*TASK TO COMPLETE*.
Please write out the rows below word for word, from the line containing "イトトリグルマ (419, 626)" up to and including the line containing "Schedule (38, 34)", and nothing else.

Item coordinate data
◇ ◇ ◇ ◇ ◇ ◇ ◇

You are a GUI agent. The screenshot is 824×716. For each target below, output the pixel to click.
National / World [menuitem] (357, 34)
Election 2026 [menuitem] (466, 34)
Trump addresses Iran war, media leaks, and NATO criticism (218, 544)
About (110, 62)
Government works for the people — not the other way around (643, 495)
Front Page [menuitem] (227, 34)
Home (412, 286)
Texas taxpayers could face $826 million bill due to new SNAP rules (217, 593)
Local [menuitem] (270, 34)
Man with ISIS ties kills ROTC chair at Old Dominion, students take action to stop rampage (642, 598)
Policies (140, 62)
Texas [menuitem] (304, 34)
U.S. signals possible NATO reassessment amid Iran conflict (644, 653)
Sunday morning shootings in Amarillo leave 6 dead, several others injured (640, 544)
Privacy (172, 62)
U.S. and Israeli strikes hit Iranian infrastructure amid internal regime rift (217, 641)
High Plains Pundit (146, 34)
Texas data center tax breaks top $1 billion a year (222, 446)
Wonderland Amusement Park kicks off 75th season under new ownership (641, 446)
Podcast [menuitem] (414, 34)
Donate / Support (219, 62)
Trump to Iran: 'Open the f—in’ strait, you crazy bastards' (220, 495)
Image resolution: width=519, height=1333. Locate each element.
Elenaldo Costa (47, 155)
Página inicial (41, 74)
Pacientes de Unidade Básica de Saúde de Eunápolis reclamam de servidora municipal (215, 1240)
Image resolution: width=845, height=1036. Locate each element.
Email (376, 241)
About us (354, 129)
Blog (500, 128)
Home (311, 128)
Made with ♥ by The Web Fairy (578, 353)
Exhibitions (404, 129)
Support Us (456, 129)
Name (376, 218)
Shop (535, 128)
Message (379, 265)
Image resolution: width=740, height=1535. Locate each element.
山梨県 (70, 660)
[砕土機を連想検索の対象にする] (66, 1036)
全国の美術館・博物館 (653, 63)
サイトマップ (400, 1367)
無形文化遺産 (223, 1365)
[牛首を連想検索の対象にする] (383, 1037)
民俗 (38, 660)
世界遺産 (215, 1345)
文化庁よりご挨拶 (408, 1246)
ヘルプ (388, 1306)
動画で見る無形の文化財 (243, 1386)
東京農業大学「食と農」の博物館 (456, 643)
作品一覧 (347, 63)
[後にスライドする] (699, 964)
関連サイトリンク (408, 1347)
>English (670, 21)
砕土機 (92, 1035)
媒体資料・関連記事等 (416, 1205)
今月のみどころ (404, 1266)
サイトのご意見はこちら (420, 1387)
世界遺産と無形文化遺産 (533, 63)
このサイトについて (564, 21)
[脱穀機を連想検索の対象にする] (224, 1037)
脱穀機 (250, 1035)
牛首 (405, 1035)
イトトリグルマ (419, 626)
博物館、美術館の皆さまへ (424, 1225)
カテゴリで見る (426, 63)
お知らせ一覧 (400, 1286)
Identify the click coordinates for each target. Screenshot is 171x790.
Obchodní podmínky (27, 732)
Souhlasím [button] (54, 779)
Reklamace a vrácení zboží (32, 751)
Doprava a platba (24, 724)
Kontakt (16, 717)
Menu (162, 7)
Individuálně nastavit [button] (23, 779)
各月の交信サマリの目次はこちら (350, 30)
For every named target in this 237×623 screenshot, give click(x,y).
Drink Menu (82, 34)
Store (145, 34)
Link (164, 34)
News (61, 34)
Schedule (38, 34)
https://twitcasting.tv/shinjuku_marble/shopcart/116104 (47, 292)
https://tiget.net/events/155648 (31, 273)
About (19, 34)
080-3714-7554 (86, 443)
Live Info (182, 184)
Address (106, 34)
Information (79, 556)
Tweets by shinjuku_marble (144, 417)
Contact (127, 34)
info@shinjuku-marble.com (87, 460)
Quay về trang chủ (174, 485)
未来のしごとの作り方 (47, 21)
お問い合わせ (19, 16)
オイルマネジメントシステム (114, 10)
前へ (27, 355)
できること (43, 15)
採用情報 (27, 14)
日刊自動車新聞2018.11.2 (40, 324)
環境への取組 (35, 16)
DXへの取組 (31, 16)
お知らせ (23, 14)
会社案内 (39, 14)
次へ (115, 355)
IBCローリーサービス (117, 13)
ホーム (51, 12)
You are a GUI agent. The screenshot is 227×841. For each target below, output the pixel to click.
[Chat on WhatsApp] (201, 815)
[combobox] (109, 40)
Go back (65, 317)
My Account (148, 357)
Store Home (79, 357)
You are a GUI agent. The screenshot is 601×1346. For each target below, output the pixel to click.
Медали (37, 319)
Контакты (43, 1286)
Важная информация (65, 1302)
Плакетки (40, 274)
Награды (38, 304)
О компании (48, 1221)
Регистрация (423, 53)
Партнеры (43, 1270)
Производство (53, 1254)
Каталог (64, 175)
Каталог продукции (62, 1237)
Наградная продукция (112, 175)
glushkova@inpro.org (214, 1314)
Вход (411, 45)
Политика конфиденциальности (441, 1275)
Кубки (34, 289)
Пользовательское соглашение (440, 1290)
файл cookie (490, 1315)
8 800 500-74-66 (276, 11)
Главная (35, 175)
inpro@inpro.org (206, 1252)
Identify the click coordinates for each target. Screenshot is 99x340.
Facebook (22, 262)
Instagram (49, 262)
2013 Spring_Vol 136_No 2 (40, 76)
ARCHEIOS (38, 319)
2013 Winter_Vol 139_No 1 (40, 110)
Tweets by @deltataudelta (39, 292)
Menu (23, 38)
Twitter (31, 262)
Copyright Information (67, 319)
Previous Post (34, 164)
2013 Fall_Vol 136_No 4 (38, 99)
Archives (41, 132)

◇ ◇ ◇ ◇ ◇ ◇ ◇

*RESULT*.
イトトリグルマ (419, 626)
博物館、美術館の皆さまへ (424, 1225)
カテゴリで見る (426, 63)
お知らせ一覧 (400, 1286)
Identify the click coordinates for each target. Screenshot is 171x790.
Obchodní podmínky (27, 732)
Souhlasím [button] (54, 779)
Reklamace a vrácení zboží (32, 751)
Doprava a platba (24, 724)
Kontakt (16, 717)
Menu (162, 7)
Individuálně nastavit [button] (23, 779)
各月の交信サマリの目次はこちら (350, 30)
For every named target in this 237×623 screenshot, give click(x,y).
Drink Menu (82, 34)
Store (145, 34)
Link (164, 34)
News (61, 34)
Schedule (38, 34)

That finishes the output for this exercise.